What do you believe is the appropriate role of fields like software engineering, information technology, and bioinformatics in the IEEE, and how would you as president see that that role is achieved?
For the computing fields to succeed within the IEEE, they must be considered an integral part of the organization, and this must be from the standpoint of what these disciplines are. Statements such as "electrical engineering is broad enough to include field X" or "we will have to modify the requirement for senior members and fellows to include field X" are simply not acceptable.
Those of us who are in these fields would like to see a future in the IEEE in which we are welcomed for what we are and in which the quality of our work will be appropriately judged for what it is. To assist in the process of welcoming new disciplines to the IEEE, the proven tool of affiliates must be used, and similar techniques should be evaluated.
Computing and related fields are among the key integrating elements across the IEEE. These elements include hardware and software engineering, information technology, distributed and grid-based systems, high-performance computing, human-computer interaction, bioinformatics, quantum computing, and molecular computing.
I support the identification and representation of the integrating elements of IEEE disciplines, with computing as one such key area. These elements must have in place appropriate organizations, programs, products, and services, and they must be broadly visible in the IEEE and throughout the world.
My call for a lower membership fee with a choice of services will help the IEEE compete with the ACM and other organizations that focus on computing professionals. I favor an inclusive definition of a computing professional and the admission of this broad group to the IEEE.
I firmly believe that the IEEE is the right organization to embrace the fields referred to in this question. Because I feel that they are essentially included in the "core" of the IEEE, the listed fields should not even be considered as "allied branches."
If those who are working in these fields do not consider the IEEE to be their home, we in the IEEE should work hard to change that image. In addition, we must ensure that the IEEE is the leading society in these fields. However, this vision is totally independent of the motives behind some attempts to increase the number of members in the IEEE. I am not in favor of indiscriminately allowing people to join the IEEE just to increase the membership numbers. We should keep the member qualifications—education, professional activities, and so on—in place to ensure that the IEEE maintains it prestigious status.
Clearly, the IEEE must embrace the computing fields, including computer engineering, computer science, software engineering, information technology, and informatics.
While not making excuses for the BoD report, I believe that it was just assumed that computing is a part of the IEEE. Indeed, I have assumed it, having graduated from departments with names like "Electrical Engineering and Computer Science" and "Electrical, Computer, and Systems Engineering." Moreover, when I joined the IEEE in 1974, I immediately became a member of the IEEE Computer Society and, over time, three other societies.
This fall, the IEEE membership will vote on a constitutional amendment that would include computer engineering, as well as computer science, in our scope of interests.

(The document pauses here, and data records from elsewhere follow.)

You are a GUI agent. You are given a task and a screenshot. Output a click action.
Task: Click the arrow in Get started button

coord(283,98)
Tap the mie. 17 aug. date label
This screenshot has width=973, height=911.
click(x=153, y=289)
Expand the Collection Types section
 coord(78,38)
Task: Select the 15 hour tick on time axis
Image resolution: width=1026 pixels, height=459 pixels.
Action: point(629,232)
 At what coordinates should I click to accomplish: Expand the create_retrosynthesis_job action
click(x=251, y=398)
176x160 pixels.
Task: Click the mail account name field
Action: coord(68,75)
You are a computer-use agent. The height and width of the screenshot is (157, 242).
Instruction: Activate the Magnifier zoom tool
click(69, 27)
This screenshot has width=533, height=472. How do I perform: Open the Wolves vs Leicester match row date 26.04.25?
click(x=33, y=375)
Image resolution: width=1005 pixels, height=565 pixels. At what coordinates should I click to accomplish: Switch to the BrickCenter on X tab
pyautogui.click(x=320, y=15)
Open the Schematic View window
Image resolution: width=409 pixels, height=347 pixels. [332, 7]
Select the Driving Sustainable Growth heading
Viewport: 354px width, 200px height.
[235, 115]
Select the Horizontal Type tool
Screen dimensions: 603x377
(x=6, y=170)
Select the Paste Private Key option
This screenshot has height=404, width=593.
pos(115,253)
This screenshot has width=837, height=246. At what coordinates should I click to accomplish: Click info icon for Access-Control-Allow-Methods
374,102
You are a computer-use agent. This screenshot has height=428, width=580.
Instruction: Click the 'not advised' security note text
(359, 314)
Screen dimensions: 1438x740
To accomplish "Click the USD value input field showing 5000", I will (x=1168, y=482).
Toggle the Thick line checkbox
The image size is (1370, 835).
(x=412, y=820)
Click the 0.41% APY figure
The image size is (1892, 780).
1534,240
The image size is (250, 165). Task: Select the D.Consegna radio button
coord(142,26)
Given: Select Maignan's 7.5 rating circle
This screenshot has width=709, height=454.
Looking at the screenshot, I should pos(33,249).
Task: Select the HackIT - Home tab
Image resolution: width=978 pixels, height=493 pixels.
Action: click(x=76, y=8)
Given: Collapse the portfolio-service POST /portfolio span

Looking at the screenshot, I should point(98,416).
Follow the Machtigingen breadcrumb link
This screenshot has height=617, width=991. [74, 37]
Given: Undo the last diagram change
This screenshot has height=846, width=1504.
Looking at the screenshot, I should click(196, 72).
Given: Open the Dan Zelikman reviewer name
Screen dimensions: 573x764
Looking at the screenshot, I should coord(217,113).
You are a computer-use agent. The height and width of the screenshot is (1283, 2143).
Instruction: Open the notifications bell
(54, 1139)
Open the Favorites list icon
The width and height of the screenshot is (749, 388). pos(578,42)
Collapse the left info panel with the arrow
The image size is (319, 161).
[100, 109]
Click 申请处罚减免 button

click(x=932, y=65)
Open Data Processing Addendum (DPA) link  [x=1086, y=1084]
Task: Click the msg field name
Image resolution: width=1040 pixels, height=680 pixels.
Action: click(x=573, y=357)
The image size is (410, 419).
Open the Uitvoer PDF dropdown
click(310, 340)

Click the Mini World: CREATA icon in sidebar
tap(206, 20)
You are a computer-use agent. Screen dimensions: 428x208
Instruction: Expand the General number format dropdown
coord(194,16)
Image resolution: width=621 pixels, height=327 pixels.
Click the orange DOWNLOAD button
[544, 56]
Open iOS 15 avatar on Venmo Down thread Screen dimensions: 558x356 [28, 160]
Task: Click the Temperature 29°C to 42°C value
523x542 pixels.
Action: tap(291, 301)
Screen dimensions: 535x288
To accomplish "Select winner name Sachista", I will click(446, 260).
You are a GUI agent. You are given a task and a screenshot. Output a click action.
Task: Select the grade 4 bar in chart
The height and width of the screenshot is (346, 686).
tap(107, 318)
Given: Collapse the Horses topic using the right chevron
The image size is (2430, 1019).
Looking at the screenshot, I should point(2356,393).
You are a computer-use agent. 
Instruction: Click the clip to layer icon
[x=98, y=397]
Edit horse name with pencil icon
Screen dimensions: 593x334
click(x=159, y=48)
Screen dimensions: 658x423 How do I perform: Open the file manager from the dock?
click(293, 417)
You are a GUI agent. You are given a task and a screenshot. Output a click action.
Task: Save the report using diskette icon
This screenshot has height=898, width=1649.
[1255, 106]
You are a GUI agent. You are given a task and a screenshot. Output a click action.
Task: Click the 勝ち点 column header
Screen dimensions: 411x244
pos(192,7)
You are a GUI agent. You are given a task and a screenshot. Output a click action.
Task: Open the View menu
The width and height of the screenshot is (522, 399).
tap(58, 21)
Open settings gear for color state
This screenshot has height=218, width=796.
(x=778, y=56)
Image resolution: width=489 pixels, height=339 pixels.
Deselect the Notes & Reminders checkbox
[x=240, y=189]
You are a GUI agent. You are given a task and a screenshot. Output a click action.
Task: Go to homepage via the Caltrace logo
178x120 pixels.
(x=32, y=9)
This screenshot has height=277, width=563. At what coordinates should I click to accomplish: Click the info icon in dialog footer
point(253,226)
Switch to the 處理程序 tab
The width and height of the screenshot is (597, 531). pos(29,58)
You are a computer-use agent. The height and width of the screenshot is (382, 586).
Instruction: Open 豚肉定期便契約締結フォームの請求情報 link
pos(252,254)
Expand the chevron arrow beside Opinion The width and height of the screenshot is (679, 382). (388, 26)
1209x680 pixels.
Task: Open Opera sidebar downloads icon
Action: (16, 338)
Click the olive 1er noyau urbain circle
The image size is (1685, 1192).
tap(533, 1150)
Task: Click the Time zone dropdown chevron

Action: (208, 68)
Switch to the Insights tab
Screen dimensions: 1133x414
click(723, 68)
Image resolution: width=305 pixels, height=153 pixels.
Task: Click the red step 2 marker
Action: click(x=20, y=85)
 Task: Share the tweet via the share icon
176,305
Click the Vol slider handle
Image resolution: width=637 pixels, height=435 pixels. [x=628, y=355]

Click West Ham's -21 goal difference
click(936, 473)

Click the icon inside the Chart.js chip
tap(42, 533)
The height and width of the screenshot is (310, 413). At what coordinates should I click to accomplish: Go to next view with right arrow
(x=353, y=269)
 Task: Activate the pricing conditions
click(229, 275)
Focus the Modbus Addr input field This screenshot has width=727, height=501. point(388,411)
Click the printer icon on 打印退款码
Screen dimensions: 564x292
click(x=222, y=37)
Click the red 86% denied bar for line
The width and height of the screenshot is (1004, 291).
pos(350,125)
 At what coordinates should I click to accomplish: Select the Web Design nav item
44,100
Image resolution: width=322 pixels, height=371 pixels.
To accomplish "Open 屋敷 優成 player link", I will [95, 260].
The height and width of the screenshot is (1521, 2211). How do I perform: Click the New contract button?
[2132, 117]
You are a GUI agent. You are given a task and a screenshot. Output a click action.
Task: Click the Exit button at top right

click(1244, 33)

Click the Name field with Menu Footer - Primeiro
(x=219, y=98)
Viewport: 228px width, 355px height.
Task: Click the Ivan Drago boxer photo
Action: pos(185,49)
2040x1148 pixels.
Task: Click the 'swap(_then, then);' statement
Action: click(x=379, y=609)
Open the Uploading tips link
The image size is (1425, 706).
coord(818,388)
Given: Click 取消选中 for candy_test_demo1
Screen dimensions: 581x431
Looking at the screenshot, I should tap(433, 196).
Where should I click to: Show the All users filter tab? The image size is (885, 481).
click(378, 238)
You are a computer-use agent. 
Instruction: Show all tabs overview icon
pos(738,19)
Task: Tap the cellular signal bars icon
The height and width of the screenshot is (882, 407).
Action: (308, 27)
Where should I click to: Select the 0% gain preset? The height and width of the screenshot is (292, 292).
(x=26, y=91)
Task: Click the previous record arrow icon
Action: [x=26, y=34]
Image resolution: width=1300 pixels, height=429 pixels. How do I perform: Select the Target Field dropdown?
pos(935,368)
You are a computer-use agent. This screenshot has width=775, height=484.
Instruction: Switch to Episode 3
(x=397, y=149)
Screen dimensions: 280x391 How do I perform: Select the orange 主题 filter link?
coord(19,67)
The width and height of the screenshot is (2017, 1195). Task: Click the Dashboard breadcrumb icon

While I pushed for this change, I am of the opinion that the world has long recognized that computing is a part—indeed, a large part—of the IEEE.
Peter Drucker identifies "responsibility" and "accomplishment" as the keys to motivating volunteers. Robert Putnam indicates that social capital—a key benefit of collaborative work—is based on "trust" and "reciprocity." These in turn encourage participation and open the doors for new initiatives. What specific steps can the IEEE take to increase these essential aspects of the organization?
The desire to make the volunteer experience both rewarding and enjoyable has been the hallmark of the Computer Society over the years. The Society has indeed recognized that volunteers are our most important asset. Unfortunately, budget and other restrictions imposed on the Society have made proper appreciation of our volunteers increasingly difficult.
We look forward to future opportunities to bring us back to the time when volunteer participation was highly valued. We sincerely hope the IEEE volunteer and staff leadership will recognize that the appropriate care of volunteers is one of their most important responsibilities.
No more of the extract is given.